* [What to produce]: Start at the line with "The width and height of the screenshot is (673, 464)." in the records below, stop at the line with "Given: Open the change view dropdown arrow", and return every line in that span exactly, the two end lines included.

* [Dataset entries]:
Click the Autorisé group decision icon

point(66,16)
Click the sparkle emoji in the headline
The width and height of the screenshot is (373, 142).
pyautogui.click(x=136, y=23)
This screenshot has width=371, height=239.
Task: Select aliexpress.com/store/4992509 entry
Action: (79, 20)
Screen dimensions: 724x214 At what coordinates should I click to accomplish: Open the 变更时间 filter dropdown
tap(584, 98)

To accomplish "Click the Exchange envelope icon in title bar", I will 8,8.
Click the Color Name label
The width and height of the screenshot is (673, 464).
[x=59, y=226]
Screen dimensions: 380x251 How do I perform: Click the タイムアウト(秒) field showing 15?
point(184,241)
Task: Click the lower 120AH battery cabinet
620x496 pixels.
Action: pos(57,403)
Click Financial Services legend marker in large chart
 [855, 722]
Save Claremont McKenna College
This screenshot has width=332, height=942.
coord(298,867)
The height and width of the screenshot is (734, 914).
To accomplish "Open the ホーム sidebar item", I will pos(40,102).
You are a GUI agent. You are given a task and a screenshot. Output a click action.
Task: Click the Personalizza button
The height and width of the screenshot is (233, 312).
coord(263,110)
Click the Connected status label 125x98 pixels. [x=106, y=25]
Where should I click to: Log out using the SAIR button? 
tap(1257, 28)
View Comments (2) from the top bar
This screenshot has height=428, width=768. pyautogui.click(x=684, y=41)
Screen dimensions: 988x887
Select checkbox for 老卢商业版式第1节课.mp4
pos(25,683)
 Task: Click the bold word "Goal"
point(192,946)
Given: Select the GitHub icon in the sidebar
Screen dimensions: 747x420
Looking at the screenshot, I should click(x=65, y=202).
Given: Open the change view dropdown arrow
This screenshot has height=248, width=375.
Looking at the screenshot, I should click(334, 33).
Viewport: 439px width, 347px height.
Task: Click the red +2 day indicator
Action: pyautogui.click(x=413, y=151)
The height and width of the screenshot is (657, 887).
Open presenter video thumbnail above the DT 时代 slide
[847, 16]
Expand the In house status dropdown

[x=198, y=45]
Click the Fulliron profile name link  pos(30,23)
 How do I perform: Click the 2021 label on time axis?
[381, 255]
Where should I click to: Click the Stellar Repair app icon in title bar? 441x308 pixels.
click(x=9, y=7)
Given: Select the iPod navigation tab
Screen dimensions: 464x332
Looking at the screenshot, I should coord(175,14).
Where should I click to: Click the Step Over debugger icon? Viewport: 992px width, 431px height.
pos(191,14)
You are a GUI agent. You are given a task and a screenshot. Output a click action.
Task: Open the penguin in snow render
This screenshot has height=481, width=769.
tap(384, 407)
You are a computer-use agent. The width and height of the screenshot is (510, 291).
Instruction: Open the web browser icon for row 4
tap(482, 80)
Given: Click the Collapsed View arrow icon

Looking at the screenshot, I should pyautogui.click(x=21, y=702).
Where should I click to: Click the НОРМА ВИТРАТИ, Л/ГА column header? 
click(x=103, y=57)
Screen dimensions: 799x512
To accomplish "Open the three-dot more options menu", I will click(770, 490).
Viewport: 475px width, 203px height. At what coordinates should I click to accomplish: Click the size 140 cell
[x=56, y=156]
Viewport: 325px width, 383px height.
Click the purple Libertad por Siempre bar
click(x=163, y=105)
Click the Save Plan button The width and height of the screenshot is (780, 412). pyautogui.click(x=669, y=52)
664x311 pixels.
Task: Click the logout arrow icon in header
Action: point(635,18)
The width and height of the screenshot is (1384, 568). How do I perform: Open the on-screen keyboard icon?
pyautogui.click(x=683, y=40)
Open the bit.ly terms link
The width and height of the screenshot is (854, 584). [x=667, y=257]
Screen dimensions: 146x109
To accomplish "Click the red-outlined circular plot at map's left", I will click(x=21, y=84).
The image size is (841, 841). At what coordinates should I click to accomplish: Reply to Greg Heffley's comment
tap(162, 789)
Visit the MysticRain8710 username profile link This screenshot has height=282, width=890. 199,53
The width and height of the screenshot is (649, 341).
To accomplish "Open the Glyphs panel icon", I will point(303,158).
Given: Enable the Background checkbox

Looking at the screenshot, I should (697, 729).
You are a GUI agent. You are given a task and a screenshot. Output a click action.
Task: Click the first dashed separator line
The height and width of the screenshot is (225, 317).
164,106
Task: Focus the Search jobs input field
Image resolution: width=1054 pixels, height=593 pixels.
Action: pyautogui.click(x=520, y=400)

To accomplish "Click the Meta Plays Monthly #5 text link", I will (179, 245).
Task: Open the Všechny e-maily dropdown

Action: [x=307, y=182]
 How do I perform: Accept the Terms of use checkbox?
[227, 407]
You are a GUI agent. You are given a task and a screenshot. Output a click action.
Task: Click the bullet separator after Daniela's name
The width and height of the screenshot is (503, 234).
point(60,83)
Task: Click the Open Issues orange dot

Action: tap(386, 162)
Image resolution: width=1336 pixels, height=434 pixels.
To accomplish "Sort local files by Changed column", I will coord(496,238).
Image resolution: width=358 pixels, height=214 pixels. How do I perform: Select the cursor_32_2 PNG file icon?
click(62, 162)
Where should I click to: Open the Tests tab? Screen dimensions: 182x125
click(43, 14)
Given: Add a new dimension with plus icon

* [Response box]:
The width and height of the screenshot is (673, 464).
[x=59, y=226]
Screen dimensions: 380x251 How do I perform: Click the タイムアウト(秒) field showing 15?
point(184,241)
Task: Click the lower 120AH battery cabinet
620x496 pixels.
Action: pos(57,403)
Click Financial Services legend marker in large chart
 [855, 722]
Save Claremont McKenna College
This screenshot has width=332, height=942.
coord(298,867)
The height and width of the screenshot is (734, 914).
To accomplish "Open the ホーム sidebar item", I will pos(40,102).
You are a GUI agent. You are given a task and a screenshot. Output a click action.
Task: Click the Personalizza button
The height and width of the screenshot is (233, 312).
coord(263,110)
Click the Connected status label 125x98 pixels. [x=106, y=25]
Where should I click to: Log out using the SAIR button? 
tap(1257, 28)
View Comments (2) from the top bar
This screenshot has height=428, width=768. pyautogui.click(x=684, y=41)
Screen dimensions: 988x887
Select checkbox for 老卢商业版式第1节课.mp4
pos(25,683)
 Task: Click the bold word "Goal"
point(192,946)
Given: Select the GitHub icon in the sidebar
Screen dimensions: 747x420
Looking at the screenshot, I should click(x=65, y=202).
Given: Open the change view dropdown arrow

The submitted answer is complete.